## Document extract
Here is Pat Jennerjohn in sunny Oakland, California - checking in as well - hi Delia!
Hi Pat and Delia! Happy to have you back today. Let's give everyone another minute or two to get logged in.
Happy Thursday and welcome to November's edition of Jump-Start Your Financial Plan with NAPFA. We have NAPFA expert financial advisers Patricia Jennerjohn, Adam Leone, Katherine Holden, Delia Fernandez here answering your questions. Thank you all for being here today!
Hi Judi! Do you have a question for our expert panel?
Let's actually start with a question from a previous chat that we were unable to answer due to time:
Hi wreckon! Let us know if you have any money questions the experts can answer.
Reader: I am 46, great health, single, no children, no car payment and a $33k mortgage at 2.6%. I make about $65k per year and I max out in my work's 401-k since they match 100% up to 4% of my salary. Are there any financial vehicles by which I could use to reduce my federal income tax? I live in Texas, state income liability is not an issue.
Great question, Judi -- we've got it on deck!
Reader should check with his employer to see if they offer a Flexible Spending Account for medical costs or a Health Savings Account option for his health insurance. Both offer pre-tax contributions that will help reduce his taxes.
Reader - some employers also offer commuter subsidies - not exactly a tax benefit, but these subsidies let you pay for commute costs with pre-tax dollars.
Wreckon and Kyle, you guys are on deck!
Hi Judi, you have access to several options - you can set up a Solo 401(k), or a SEP IRA.
Welcome Craig, we have your question in the queue.
Judi, Also keep in mind that "saving for retirement" involves savings beyond tax-deferred accounts. Just because a tax deduction is not available does not mean that you can't save. Good luck.
Judi, You cannot contrbute the max amount to both IRAs. You can only split the max amount between types of IRAs.
We have Kyle, Craig, Checkman and Tannon on deck! Thanks for joining, guys!
Wreckon95 -- I really like the Utah plan because it uses low-cost Vanguard funds. And going for growth for an 8-yr-old makes a lot of sense.
Wreckon, Just keep the allocation in mind over the next few years as you may want to dial back the risk as your daughter get older.
Wreckon -- Adam's right. That's why some parents choose the age-banded investment options because the plan does that for you.
Kyle, is that the correct amount for your savings?
Kyle, here's an interesting blog with some tips for you:
Kyle: Until you get a job, being really conservative with your spending is important. It may even be necessary to cut back where you can. Once you get a job continue to grow your emergency savings to at least 3 months of fixed expenses. Once employed participate in the company retirement plan contributing at least enough to meet the company match. And continue to pay off the student loans.

## Stored dataset items
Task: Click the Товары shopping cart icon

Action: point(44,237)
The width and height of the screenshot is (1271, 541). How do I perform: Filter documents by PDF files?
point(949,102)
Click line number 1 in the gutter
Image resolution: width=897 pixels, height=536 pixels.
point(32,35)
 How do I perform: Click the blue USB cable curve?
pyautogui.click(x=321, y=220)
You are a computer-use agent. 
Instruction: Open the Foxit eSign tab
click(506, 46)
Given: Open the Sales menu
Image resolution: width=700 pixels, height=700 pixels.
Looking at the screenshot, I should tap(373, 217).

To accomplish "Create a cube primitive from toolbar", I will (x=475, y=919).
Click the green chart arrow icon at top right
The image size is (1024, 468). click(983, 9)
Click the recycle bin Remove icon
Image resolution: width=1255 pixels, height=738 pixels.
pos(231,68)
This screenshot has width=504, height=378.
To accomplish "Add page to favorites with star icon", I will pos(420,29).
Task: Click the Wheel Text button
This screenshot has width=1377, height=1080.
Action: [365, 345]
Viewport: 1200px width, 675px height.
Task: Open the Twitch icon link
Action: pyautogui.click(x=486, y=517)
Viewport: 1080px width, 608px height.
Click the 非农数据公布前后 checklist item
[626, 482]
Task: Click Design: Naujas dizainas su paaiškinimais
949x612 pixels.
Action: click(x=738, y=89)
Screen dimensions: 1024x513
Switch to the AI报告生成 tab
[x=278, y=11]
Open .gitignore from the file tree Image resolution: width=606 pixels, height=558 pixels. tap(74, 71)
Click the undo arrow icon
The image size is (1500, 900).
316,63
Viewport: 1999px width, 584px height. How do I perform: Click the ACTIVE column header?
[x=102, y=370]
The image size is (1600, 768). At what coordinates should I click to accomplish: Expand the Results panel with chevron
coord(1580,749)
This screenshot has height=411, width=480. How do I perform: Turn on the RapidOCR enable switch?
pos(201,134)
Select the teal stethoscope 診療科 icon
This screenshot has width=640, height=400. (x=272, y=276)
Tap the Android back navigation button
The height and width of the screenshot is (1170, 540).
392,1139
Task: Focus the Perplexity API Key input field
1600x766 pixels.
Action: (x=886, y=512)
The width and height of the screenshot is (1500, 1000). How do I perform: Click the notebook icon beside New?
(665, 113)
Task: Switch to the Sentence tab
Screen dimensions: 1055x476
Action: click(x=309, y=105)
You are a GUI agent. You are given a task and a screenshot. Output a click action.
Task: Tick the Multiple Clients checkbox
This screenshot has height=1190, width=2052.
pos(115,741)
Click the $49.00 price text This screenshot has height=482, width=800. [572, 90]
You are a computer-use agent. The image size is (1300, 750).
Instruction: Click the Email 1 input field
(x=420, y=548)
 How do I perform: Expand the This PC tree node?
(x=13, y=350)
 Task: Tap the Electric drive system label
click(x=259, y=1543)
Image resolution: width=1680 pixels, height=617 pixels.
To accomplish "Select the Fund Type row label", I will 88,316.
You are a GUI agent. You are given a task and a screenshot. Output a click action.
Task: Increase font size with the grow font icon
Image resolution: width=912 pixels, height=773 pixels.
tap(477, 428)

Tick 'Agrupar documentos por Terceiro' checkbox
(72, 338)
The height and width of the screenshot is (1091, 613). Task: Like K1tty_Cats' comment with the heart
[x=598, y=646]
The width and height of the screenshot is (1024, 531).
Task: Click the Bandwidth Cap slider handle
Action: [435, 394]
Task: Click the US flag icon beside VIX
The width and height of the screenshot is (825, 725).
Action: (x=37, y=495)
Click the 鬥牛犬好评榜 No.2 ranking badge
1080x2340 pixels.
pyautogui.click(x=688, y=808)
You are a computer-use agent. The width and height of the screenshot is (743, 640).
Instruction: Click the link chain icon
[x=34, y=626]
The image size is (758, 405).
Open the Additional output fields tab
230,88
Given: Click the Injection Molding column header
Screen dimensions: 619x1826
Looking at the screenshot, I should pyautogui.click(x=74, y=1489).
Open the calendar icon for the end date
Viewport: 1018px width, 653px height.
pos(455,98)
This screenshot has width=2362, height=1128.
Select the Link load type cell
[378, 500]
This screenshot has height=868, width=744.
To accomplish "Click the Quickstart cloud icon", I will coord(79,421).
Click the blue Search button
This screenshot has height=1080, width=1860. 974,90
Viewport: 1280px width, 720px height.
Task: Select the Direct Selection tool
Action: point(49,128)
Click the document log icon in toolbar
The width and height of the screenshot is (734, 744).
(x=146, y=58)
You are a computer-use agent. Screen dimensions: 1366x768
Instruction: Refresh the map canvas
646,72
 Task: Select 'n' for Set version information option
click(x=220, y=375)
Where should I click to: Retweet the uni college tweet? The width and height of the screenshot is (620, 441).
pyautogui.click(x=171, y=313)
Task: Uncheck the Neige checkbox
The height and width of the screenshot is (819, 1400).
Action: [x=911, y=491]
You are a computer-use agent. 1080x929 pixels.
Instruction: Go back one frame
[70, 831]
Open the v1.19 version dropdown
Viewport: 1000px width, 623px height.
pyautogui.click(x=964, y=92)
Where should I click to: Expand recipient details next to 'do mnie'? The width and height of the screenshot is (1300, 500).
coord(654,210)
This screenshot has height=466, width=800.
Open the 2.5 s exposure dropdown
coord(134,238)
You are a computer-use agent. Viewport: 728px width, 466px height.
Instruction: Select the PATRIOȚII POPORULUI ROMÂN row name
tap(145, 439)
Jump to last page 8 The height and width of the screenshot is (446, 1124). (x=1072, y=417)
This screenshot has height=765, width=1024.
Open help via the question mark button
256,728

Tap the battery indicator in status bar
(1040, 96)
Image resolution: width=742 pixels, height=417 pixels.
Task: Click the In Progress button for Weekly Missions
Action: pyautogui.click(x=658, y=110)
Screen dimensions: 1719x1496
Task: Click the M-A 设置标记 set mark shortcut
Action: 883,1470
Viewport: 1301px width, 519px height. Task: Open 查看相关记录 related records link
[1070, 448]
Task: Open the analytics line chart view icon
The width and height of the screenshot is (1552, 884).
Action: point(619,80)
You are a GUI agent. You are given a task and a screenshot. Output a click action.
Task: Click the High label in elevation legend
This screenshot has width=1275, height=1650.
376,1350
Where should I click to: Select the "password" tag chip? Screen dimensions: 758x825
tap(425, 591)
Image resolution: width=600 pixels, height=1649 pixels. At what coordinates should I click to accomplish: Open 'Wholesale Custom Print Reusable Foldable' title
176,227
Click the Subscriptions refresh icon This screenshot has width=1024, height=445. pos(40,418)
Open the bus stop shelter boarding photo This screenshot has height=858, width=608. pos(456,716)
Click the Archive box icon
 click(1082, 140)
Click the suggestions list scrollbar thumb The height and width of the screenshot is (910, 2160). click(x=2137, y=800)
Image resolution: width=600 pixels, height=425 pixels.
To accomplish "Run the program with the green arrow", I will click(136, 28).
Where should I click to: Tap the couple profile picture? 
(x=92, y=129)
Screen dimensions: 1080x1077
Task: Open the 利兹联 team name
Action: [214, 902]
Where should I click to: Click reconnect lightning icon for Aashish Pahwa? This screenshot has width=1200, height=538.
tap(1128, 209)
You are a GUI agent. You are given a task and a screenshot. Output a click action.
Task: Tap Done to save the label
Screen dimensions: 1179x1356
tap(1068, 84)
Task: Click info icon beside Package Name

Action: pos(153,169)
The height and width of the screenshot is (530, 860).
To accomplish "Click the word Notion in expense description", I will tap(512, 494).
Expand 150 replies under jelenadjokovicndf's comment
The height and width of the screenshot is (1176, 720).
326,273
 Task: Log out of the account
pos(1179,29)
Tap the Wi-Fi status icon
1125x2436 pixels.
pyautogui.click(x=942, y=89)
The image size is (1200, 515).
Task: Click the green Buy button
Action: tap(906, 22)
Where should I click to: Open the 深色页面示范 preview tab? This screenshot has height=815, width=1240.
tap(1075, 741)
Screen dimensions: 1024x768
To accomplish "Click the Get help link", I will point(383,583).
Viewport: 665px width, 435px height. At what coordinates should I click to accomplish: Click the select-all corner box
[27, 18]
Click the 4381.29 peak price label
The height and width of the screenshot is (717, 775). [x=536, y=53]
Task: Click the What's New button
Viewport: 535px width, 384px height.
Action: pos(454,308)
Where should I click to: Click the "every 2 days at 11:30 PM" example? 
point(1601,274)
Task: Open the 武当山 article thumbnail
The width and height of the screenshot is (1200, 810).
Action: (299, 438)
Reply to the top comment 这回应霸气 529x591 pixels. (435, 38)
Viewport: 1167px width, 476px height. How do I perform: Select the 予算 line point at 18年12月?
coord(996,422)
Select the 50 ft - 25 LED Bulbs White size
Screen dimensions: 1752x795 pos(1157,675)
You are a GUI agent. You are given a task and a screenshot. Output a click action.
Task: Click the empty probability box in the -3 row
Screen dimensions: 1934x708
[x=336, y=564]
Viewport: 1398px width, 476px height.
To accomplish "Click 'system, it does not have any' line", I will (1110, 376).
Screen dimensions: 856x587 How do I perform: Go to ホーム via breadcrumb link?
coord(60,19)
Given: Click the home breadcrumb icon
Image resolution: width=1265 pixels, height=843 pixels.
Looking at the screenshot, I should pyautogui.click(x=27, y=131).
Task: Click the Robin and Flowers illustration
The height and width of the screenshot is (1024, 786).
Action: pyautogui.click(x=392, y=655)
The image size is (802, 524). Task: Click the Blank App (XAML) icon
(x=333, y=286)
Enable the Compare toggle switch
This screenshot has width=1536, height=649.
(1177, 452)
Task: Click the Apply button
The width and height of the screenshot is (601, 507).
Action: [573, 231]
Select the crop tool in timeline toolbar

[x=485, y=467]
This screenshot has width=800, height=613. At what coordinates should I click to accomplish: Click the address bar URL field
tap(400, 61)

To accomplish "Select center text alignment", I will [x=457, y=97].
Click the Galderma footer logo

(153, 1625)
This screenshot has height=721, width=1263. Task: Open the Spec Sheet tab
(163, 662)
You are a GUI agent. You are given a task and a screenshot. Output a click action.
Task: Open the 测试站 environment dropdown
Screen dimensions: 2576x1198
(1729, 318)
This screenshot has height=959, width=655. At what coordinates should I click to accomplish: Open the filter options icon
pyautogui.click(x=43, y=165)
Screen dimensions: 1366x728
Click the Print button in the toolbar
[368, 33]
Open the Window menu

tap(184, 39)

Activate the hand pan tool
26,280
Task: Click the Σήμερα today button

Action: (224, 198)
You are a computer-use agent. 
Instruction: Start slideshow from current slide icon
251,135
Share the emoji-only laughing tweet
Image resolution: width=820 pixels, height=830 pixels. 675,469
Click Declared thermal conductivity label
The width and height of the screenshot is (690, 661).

## Required action
In the chat transcript, which plan does an adviser say they really like for Wreckon95, and for what stated reason? The records have no role in this exercise.

## Answer below
The Utah plan, because it uses low-cost Vanguard funds.